When I’m in the US, I have so much in common with every person I walk by. So much that its almost as if we have nothing in common. There’s not often an occasion for Americans to discuss the fact that they use a sitting toilet, or that they eat with a fork. That is, until they find themselves in an environment without sitting toilets or forks. Then all the sudden these things become a point of bonding.
This especially becomes the case the further I am from home. For example, at this moment I’m deep in China in a small mountain town called Yangshuo. Yangshuo’s train station is an hour outside town and nestled in the mountains. It has nothing around but a bus to take travelers an hour’s ride through mountainous countryside until it reaches town. You can imagine when I pass by another foreigner in Yangshuo, a simple smile and nod is packed with all the sentiments of “We’re a long way from home.” And between Yangshuo’s mountains, rivers, and sports activities, there’s always something to do and discuss with a fellow journeyman. Here, the topics of home and cultural difference in China are never lacking. The more estranged the environment, the more a common understanding feels like companionship.
Bill Withers famous song Lean On Me uses the picture of “leaning” to describe friendship. Naturally, I never want to “lean” on people for fear of bothering them. Yet when people ask me to lend them a hand, I feel honored. It’s a subtle message of being needed, which naturally draws me closer to that person. I usually fight to keep the words “I need your help” from coming out of my mouth, but when they do slip out, it often results in a friendship going a little deeper. The very thing that feels like a bullet to my ego turns out to be one of the greatest bandages for my desire for companionship.

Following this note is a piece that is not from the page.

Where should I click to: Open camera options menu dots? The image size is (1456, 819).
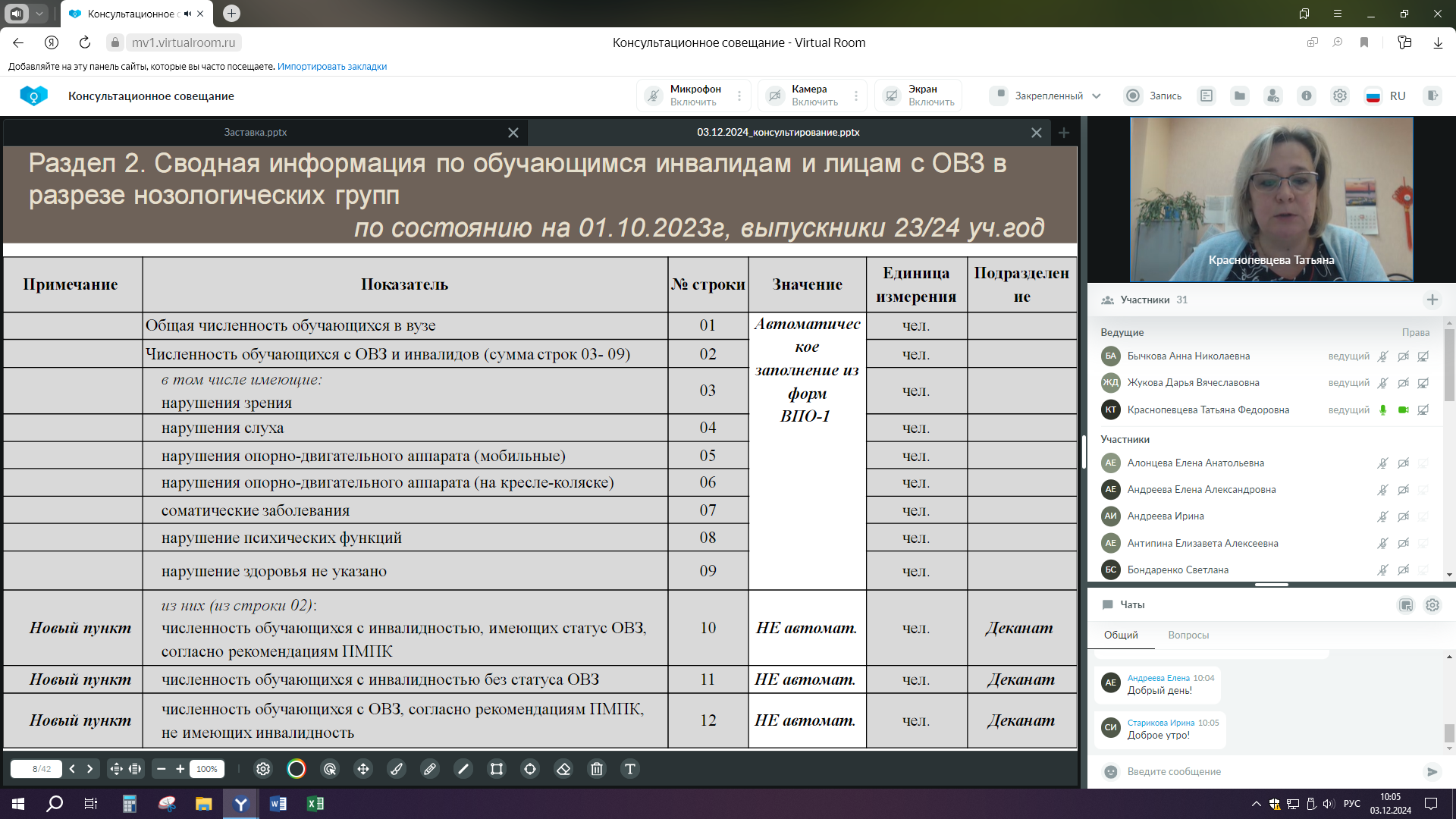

Back in the States, though, I rarely have need to ask for help. Maps and menus are all in English, and I can hop in my car and run my daily errands without needing to say a word to anyone. But in China, before I learned Chinese, I needed help just trying to figure out what was going to be inside the dumplings I ordered. The more unfamiliar the environment, the more “leaning” seems to go on.
Making Friends Doesn’t Happen Magically
Though making friends seems to be a natural human need, it doesn’t come as naturally as breathing. It requires a conscious choice to get out one’s own head for a while and go on a small quest with another human, even if that quest is just a conversation about something new, or going out to try a new food. It is possible to isolate oneself while abroad and not make any real connections. Living somewhere that naturally breeds human interaction, like a dorm while studying abroad, can be helpful.
But what I tend to find, at least in my little Chinese mountain town, that the thousands of foreigners who have braved the journey to get here, are usually the kind of people who are up for a good “quest.” And it’s in these quests that commonality and vulnerability work their magic.